Depuis 2016, la BoJ mène des opérations d’achats d’obligations publiques illimités et à taux fixe pour parvenir à ses fins. La BoJ a progressivement rendu plus flexible son contrôle des rendements obligataires: en 2018 elle a opté pour une fourchette comprise entre -0,2% et +0,2%, élargie en mars 2021 à -0,25% et +0,25%, et depuis ce mardi comprise entre -0,5% et +0,5%.

Un marché distordu

En élargissant cette fourchette, la BoJ cherche à améliorer le fonctionnement du marché obligataire japonais, distordu par ses interventions massives: à fin septembre, l’institution détenait désormais plus de 50% de la valeur totale de ce marché contre environ 10% il y a dix ans, selon des données publiées lundi. Sous l’effet des resserrements monétaires drastiques contre l’inflation menés depuis cette année aux Etats-Unis et en Europe, de nombreux spéculateurs, surtout à l’étranger, ont pensé que la BoJ allait être obligée de faire rapidement de même et ont vendu massivement leurs obligations publiques japonaises, faisant grimper leurs rendements.

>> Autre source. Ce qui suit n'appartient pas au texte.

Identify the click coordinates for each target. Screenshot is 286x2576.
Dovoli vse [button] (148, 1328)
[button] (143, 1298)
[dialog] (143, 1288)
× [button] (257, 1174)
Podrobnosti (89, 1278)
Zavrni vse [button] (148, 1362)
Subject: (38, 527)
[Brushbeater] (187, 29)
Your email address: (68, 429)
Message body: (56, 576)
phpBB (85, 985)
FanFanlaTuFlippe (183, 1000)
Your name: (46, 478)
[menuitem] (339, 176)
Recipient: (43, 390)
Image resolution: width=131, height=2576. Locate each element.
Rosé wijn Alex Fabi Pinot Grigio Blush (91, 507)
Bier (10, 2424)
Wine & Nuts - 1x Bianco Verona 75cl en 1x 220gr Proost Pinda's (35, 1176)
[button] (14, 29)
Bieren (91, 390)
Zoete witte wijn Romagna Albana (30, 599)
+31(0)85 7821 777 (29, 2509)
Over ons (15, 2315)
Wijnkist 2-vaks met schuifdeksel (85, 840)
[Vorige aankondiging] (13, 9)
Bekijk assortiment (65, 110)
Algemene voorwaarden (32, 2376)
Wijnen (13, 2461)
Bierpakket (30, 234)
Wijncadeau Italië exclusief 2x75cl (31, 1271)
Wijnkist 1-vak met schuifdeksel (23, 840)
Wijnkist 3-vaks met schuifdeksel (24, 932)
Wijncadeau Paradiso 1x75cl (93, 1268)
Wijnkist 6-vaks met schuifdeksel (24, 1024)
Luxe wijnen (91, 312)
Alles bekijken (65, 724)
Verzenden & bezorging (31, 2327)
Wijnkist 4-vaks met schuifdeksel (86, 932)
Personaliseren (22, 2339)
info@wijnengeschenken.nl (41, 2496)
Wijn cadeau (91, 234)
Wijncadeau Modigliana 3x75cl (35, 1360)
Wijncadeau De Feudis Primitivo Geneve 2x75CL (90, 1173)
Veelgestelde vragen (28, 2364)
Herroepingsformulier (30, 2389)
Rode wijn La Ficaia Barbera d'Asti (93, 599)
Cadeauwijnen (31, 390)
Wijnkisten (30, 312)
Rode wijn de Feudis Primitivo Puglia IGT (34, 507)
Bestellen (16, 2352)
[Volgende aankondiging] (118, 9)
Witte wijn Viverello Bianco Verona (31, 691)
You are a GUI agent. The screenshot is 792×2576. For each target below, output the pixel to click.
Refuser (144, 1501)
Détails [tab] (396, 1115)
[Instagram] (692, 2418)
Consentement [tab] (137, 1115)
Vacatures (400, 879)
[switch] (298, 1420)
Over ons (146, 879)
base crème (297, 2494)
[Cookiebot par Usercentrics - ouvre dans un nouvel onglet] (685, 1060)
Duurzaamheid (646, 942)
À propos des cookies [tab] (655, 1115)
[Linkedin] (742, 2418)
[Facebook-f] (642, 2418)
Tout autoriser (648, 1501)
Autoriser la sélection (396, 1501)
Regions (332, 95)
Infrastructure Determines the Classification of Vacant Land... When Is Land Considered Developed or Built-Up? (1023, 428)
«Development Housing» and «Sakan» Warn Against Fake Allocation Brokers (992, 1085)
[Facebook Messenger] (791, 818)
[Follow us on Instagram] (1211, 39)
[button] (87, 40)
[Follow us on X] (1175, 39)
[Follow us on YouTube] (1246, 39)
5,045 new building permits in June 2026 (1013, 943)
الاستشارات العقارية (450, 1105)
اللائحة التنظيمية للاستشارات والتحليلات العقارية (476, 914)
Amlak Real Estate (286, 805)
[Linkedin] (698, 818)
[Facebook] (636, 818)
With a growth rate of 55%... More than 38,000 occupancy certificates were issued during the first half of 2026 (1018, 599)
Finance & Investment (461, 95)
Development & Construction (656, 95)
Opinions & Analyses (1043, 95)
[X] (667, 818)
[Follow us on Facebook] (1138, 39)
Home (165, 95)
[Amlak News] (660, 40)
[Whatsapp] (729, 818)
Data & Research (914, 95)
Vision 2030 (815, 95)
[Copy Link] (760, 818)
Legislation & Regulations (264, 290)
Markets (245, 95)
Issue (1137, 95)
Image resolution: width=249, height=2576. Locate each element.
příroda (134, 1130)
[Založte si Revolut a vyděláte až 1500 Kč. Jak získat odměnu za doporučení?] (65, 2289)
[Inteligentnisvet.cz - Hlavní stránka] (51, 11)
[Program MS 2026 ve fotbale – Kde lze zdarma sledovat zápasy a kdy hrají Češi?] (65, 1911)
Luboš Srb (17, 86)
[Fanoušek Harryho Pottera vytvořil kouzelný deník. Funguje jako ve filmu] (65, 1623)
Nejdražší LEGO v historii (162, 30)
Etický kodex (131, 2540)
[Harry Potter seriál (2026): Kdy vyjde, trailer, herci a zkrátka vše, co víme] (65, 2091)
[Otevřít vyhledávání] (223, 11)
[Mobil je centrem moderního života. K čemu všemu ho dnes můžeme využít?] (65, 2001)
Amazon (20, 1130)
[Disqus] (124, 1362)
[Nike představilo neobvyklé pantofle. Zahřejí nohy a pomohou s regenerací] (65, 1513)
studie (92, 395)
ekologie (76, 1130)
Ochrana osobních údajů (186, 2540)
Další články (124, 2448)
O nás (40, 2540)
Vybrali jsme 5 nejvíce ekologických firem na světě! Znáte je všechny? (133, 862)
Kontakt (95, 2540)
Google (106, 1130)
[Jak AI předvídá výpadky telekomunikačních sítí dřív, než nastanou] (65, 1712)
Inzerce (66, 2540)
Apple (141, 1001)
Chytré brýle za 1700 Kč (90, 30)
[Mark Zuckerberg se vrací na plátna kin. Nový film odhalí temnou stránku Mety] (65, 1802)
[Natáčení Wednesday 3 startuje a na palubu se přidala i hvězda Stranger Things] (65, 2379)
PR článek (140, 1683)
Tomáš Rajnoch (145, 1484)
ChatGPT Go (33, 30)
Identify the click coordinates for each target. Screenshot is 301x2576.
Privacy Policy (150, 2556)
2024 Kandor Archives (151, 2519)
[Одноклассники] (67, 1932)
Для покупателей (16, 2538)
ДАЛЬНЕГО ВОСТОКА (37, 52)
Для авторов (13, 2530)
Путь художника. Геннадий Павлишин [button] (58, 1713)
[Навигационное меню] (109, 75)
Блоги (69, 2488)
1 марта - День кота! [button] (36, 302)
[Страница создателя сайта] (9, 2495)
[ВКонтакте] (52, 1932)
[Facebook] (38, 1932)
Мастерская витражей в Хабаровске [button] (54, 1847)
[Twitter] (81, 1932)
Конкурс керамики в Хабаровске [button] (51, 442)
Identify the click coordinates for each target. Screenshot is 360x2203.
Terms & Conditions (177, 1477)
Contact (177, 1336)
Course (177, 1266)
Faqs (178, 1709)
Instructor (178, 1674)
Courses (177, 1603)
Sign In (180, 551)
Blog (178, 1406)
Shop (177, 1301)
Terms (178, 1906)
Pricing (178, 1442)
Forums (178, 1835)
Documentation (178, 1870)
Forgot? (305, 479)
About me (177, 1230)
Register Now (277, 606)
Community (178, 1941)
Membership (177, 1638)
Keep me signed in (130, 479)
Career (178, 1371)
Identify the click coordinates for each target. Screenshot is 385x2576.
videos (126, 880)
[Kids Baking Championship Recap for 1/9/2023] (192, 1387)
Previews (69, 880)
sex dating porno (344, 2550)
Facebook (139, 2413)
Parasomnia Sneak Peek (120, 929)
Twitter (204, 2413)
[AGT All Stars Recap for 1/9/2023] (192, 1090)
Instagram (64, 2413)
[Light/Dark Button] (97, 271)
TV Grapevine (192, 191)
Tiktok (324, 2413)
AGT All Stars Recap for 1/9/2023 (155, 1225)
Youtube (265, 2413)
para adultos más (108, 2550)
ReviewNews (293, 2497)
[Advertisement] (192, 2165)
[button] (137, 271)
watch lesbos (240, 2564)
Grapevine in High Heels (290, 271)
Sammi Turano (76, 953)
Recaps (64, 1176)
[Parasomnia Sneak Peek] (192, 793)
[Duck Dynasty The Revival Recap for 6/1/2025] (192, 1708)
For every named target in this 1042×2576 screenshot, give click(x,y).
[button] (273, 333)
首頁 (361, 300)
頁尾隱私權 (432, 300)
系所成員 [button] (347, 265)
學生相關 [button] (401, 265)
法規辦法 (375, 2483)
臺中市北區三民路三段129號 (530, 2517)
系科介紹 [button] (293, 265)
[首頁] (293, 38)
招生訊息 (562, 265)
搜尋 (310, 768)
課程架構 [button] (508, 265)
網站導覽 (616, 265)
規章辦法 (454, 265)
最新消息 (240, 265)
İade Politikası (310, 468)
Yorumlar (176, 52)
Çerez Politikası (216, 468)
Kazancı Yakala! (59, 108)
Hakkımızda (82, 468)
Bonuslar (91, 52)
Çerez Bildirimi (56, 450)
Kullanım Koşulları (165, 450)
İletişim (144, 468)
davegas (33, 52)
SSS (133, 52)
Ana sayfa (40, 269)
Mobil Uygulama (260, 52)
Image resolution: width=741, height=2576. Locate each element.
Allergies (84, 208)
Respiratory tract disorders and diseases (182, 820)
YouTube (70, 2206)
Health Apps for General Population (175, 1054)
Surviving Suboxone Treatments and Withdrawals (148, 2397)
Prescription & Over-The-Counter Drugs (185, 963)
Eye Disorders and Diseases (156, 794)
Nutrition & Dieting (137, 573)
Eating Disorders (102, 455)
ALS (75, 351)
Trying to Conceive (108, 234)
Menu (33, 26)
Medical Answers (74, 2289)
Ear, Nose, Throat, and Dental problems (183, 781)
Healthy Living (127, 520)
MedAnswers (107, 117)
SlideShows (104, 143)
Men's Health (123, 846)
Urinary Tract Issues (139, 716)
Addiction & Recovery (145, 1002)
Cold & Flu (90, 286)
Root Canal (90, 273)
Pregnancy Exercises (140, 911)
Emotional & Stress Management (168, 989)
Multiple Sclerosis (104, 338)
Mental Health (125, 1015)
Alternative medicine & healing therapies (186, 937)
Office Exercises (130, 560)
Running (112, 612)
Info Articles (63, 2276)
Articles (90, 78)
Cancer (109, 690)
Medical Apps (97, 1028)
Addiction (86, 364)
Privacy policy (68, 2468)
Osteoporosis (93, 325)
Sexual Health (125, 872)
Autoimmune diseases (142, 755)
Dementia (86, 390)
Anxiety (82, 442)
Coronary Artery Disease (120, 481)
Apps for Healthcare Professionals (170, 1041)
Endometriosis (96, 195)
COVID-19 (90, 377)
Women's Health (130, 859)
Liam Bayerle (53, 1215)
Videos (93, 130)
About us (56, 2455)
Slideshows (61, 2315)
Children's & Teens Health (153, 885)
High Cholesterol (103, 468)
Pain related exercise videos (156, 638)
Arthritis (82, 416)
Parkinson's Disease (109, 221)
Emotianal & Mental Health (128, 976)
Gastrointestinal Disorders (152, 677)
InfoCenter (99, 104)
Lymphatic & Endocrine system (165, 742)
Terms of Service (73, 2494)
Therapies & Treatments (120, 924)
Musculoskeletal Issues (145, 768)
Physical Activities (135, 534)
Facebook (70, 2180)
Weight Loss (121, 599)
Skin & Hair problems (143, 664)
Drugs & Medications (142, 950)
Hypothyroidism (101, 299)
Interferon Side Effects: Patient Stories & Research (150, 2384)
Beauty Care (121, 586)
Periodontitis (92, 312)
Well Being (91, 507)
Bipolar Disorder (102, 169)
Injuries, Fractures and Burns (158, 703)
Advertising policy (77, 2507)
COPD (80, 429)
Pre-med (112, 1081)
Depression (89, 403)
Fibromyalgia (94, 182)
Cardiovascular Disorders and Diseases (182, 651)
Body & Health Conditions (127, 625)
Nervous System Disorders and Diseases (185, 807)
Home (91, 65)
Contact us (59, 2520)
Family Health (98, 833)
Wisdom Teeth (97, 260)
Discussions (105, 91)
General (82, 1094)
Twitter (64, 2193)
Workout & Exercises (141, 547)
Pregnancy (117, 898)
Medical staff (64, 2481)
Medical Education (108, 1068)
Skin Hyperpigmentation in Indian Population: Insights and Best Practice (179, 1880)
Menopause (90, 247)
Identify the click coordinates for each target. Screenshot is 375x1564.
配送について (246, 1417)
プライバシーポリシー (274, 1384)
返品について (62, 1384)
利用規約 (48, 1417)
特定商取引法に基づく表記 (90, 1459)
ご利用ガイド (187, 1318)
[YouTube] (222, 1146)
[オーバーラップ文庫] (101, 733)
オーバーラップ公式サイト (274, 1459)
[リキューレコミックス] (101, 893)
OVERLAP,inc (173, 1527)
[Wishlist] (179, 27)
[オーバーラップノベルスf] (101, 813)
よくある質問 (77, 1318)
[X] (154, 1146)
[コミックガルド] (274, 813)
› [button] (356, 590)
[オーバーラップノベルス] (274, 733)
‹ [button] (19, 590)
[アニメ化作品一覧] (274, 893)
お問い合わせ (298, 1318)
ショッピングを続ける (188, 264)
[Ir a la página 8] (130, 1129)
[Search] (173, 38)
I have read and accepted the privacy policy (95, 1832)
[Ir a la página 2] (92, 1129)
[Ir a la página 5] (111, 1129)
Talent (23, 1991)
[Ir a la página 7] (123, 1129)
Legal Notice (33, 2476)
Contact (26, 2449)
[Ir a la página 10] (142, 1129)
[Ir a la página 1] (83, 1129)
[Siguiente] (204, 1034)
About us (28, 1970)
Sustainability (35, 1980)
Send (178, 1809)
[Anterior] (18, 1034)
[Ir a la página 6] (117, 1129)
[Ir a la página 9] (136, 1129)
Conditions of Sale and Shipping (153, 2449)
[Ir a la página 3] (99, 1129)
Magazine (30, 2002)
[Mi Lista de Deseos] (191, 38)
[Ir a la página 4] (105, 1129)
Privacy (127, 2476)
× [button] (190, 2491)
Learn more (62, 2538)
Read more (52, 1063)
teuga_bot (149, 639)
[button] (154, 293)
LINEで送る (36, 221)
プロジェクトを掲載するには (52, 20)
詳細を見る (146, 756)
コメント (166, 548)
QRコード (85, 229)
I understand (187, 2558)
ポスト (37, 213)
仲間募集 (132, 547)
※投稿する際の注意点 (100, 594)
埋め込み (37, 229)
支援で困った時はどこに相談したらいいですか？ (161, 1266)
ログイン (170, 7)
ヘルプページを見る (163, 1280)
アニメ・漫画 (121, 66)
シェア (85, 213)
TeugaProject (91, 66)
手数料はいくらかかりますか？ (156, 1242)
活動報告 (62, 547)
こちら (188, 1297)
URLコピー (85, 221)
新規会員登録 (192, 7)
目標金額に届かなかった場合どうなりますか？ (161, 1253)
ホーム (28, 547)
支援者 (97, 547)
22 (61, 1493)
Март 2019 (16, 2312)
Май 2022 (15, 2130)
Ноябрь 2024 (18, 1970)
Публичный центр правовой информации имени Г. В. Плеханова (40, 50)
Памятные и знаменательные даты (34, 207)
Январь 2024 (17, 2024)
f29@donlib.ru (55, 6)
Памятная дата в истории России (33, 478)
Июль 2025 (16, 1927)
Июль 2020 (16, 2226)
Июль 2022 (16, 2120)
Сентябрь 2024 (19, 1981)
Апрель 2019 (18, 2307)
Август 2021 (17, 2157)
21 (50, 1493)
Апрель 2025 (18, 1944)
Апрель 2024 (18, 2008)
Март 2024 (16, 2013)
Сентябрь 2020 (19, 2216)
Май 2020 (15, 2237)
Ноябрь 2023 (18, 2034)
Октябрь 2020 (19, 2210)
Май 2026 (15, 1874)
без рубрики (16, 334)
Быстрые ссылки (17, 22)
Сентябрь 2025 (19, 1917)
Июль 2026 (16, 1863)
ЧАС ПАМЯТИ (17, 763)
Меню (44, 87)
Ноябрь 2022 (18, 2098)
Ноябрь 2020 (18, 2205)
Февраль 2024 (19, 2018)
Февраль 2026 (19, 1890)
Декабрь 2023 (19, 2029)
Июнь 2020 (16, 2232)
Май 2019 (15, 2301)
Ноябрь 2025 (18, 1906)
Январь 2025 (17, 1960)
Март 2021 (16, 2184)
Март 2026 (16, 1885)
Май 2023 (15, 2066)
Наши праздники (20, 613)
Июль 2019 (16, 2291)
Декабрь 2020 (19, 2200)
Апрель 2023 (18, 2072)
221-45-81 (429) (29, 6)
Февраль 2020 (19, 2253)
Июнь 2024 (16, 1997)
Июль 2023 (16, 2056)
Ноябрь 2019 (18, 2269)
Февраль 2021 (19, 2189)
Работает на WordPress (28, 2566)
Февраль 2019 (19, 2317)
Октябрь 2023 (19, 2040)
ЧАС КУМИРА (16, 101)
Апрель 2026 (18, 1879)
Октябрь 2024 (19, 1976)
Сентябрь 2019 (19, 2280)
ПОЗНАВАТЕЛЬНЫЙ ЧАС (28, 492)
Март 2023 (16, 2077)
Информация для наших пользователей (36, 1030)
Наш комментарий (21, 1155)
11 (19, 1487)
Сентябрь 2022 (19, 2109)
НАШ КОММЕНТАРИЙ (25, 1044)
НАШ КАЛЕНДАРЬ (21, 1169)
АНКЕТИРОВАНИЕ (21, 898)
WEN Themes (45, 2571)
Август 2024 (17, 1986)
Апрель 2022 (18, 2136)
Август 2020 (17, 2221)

Longtemps, la BoJ a farouchement défendu sa ligne rouge de +0,25% sur les rendements à dix ans en multipliant ses opérations d’achats illimités à taux fixe. Mais par la même occasion, elle a encore augmenté son emprise sur le marché obligataire nippon, créant un cercle vicieux difficilement tenable à long terme. Porter son plafond à 0,5% ne marque pas le début d’un resserrement monétaire de la BoJ mais vise à rendre sa politique de contrôle de la courbe des rendements «plus soutenable», a estimé mardi Norihiro Yamaguchi du cabinet Oxford Economics.

Le rendement des obligations publiques japonaises à dix ans a aussitôt bondi mardi jusqu’à plus de 0,4%, au plus haut depuis 2015.